== Challenges ==
a – Write out the passage in the Beverly Patkotak Grinage biography below from "Beverly Patkotak Grinage" to "on the Arts.".
b – Answer these from the Beverly Patkotak Grinage biography below:
(i) During which years was Grinage president of Iḷisaġvik College?
(ii) Which publication did she serve as managing editor?
(iii) For which school district was she a public information officer?
c – Carry on the Beverly Patkotak Grinage biography below, starting after its final sentence.

== Provided text ==
● ● ● ● ● ● ●

Beverly Patkotak Grinage is an American academic administrator and community organizer. She was president of Iḷisaġvik College from 2005 to 2010. Grinage is a former executive director of the Alaska Eskimo Whaling Commission and she was a public information officer for the North Slope Borough School District. Grinage has worked as campaign manager and previously was the owner of a of a publishing business. She was the managing editor of the Tundra Times and a member of the Alaska State Council on the Arts.

● ● ● ● ● ● ●

== Given information ==
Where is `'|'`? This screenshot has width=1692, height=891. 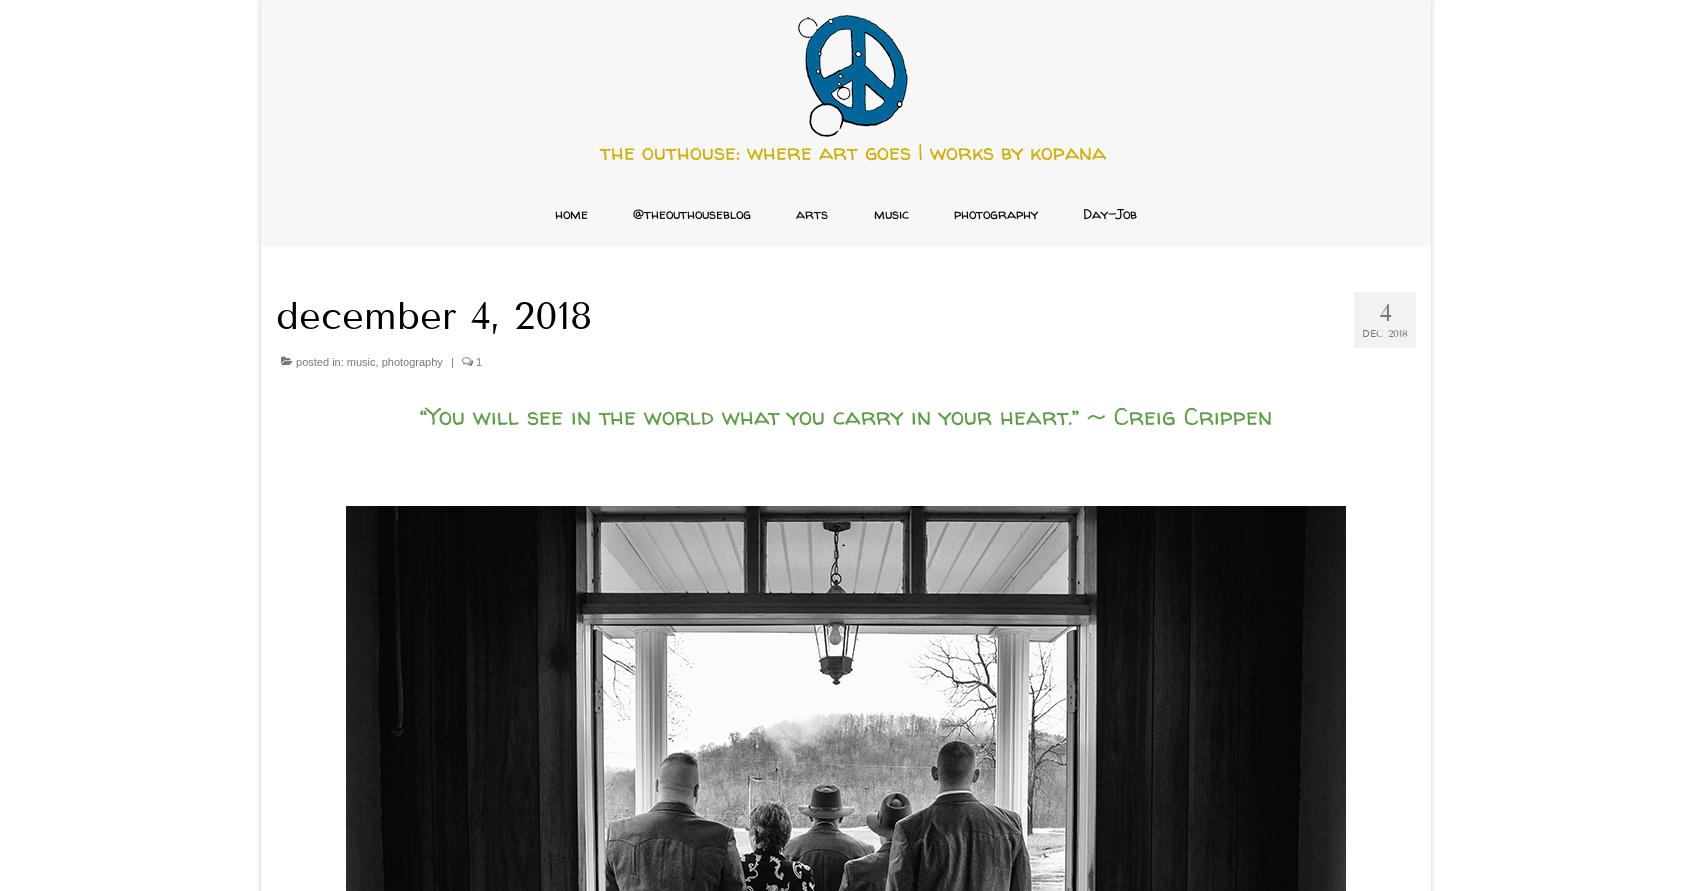
'|' is located at coordinates (450, 362).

● ● ● ● ● ● ●

== Response list ==
a –
Beverly Patkotak Grinage is an American academic administrator and community organizer. She was president of Iḷisaġvik College from 2005 to 2010. Grinage is a former executive director of the Alaska Eskimo Whaling Commission and she was a public information officer for the North Slope Borough School District. Grinage has worked as campaign manager and previously was the owner of a of a publishing business. She was the managing editor of the Tundra Times and a member of the Alaska State Council on the Arts.

b –
(i) 2005 to 2010
(ii) The Tundra Times
(iii) The North Slope Borough School District

c –
Career and education 
Grinage was the managing editor of the Tundra Times. In 1988, she was serving as a public information officer for the North Slope Borough School District. In 1989, Grinage worked as a public information specialist, owned a publishing business in Utqiagvik, Alaska, and was appointed by Alaska Governor Steve Cowper to the Alaska State Council on the Arts in 1989 where she continued through 1991. In 1990, she was the campaign manager for Edward Itta, a candidate for mayor of North Slope Borough. She was serving as the executive director of the Alaska Eskimo Whaling Commission in 1991. In 2004, Grinage was a community organizer in Barrow. She is a shareholder of the Arctic Slope Regional Corporation (ASRC) and was a critic of the ASRC management. She organized the group, Shareholders First, to collect signatures at a shareholder meeting due to diminishing dividends. She stated her aim was to help the corporation and the board of directors which will benefit all parties. Grinage succeeded Edna Ahgeak MacLean as president of Iḷisaġvik College in 2005. She was succeeded by Brooke Gondara in 2010. Grinage completed a M.A. at University of Alaska Fairbanks in 2008. Her thesis was titled Inupiat self-determination through higher education.

Personal life 
Grinage is married to Kent Grinage. They have a daughter. She advocates for the use of the Inupiaq language among youth.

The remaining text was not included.